What is needed: Return nothing but the lines from the one containing "Collapse the Error" through the end of the records below, exactly as they stand and without pictures.

+===+

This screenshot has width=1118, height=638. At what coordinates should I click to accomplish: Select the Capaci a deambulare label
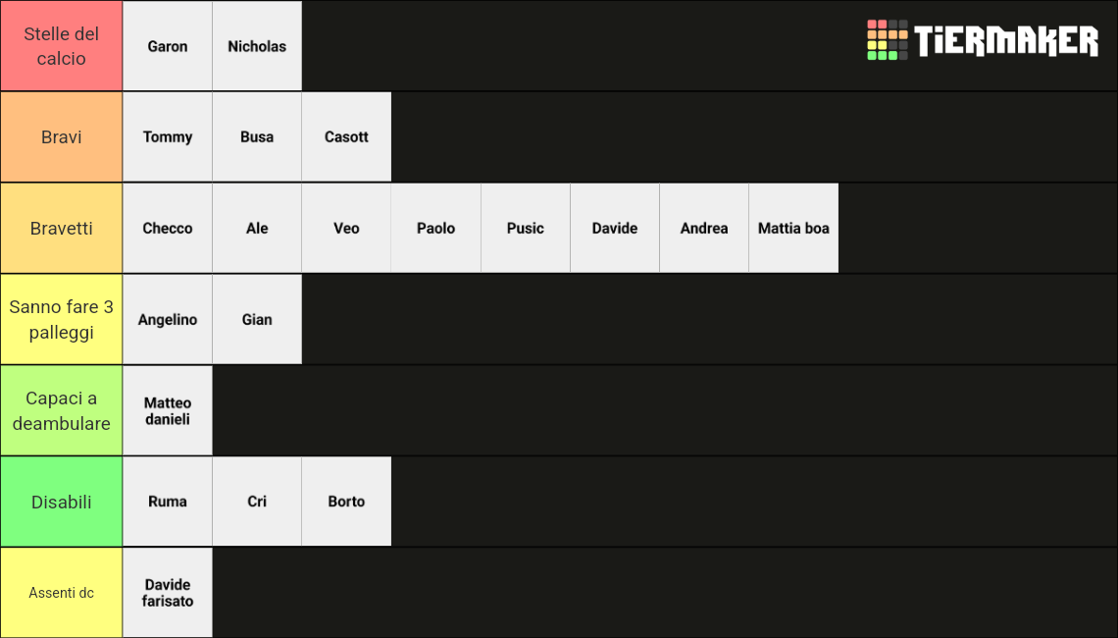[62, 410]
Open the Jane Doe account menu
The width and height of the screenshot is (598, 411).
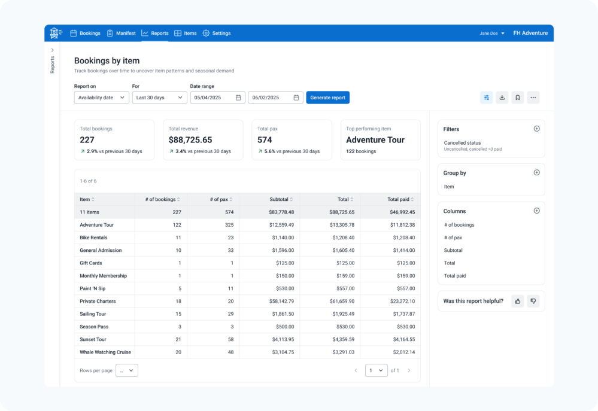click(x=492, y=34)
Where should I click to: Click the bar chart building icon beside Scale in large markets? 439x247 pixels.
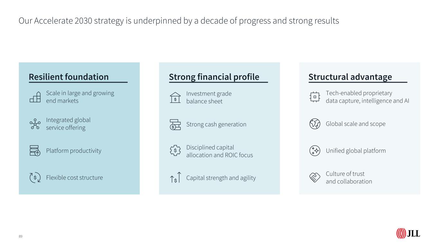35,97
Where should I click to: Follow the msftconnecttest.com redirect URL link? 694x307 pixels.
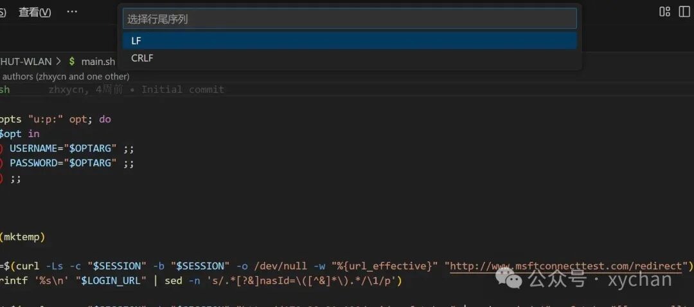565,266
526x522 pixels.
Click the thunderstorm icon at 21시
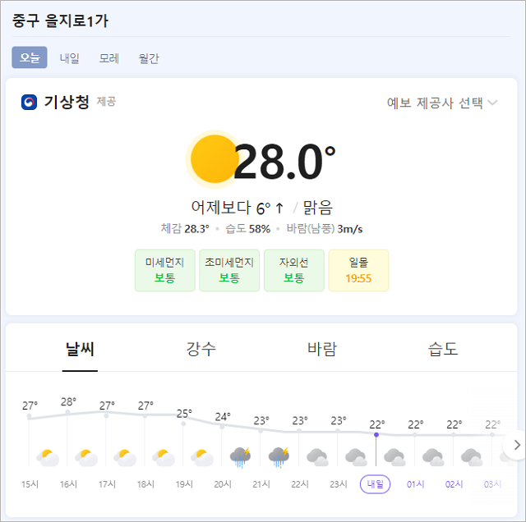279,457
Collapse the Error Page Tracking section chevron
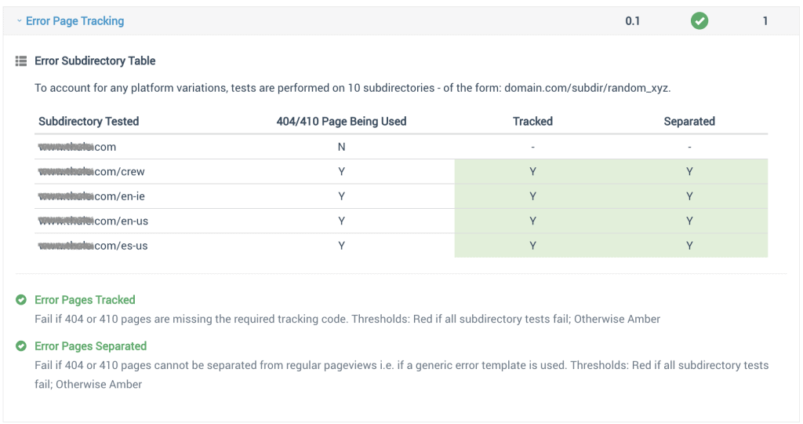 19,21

+===+

Reply:
Collapse the Error Page Tracking section chevron
 19,21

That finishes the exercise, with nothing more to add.